I don't totally abstain from drinking alcohol but it happens that rarely that many people think that I am a teetotaller. I don't think I even had anything to drink the last 4 or 5 New Year's Eves (the night of the year where most people seem to have at least 1 or 2 alcoholic beverages).

I used to drink a bit when I was a teenager/early 20's and would go out clubbing most Friday nights. I am now 27 and married with a 1-year-old baby girl and I can't even remember the last time that I went out drinking on a Friday night! (not that I miss it at all)

I think when I used to go out, I drank to reduce my inhibitions/increase my confidence levels. Nowadays I really only drink if I like the taste of a particular alcoholic drink or (very, very rarely) to be sociable. My friends don't peer pressure me into drinking but every now and again I may have a drink or two with them.

I don't like the taste of beer or wine so that really only leaves spirits. In most cases I am just as happy drinking soft drink or water from a taste perspective. Since soft drink/water is a heck of a lot cheaper than spirits, the end result is I don't drink much at all.

Olaf the Stout
 




I don't drink. It dulls senses and creates problems. Society better off without it.

Or is it?

I wonder why nearly every culture eventually found some "drug" that inhibits restraints. And why people that drink seem to have more friends and sexual partners then those that don't?

Is our natural state too uptight? And we need a controllable way to remove or lessen our inhibitions? It provides us with the courage to do things we normally wouldn't do, and also gives as a social excuse to explain it away if it didn't work out? Hitting on a girl fails - no worries, you were drunk, it will probably not affect her view on you much, and others will forgive you, too - you succeed? Great, you took a risk and it worked out. Enjoy!

Or am I just jumping to conclusions from personal experiences? (Being a "no-alcohol"-guy myself)
 

Umbran

Mod Squad
Staff member
Supporter
I wonder why nearly every culture eventually found some "drug" that inhibits restraints.

Because we are neurochemically complex, such that lots of stuff has some effect upon our brains. And humans, being adapters by nature, will try anything once. Consider cheese - at some point somebody said, "Hey, this milk gone bad to the point of gloppiness might be good to eat!" Beer is simply a water and grain mixture that's rotten in a particular manner.

And why people that drink seem to have more friends and sexual partners then those that don't?

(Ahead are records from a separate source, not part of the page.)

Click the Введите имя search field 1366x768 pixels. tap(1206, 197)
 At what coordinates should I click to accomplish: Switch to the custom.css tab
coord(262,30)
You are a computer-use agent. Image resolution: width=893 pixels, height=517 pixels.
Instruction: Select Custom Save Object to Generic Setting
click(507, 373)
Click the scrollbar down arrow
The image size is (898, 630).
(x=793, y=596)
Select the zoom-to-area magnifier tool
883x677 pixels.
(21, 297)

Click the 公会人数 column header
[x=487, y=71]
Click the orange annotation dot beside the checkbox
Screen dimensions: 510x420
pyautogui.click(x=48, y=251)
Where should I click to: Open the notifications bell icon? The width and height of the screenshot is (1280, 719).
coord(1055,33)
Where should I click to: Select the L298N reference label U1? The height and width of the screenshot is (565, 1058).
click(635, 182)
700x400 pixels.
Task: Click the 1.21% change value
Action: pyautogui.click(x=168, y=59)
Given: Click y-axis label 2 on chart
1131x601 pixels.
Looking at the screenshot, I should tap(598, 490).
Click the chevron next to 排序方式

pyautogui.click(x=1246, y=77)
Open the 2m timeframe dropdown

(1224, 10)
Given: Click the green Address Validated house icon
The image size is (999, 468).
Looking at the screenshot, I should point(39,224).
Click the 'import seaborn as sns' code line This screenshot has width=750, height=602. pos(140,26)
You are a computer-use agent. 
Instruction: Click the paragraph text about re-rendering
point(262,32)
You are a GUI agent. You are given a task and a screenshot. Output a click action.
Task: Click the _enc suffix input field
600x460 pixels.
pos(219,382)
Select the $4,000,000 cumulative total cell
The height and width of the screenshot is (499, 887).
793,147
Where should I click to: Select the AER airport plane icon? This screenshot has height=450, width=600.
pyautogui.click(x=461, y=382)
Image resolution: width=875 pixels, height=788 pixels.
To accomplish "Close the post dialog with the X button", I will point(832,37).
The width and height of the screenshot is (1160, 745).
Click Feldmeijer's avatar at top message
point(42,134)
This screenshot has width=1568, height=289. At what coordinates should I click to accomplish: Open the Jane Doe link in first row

Quantity is no indication of quality. Given the quality of friends and sexual partners gained while drunk, I am not convinced they can be counted as a positive result. I mean, we have the phrase "beer goggles" for a reason, right?

Is our natural state too uptight?

Too uptight... to make friends? I'm thinking you're going a bit too far there.
 

Quantity is no indication of quality. Given the quality of friends and sexual partners gained while drunk, I am not convinced they can be counted as a positive result.
Sure, there might be some bad apples. But that doesn't change that people often get "closer" on or after parties where they drunk beer. Sometimes, the right ones meet when they normally wouldn't.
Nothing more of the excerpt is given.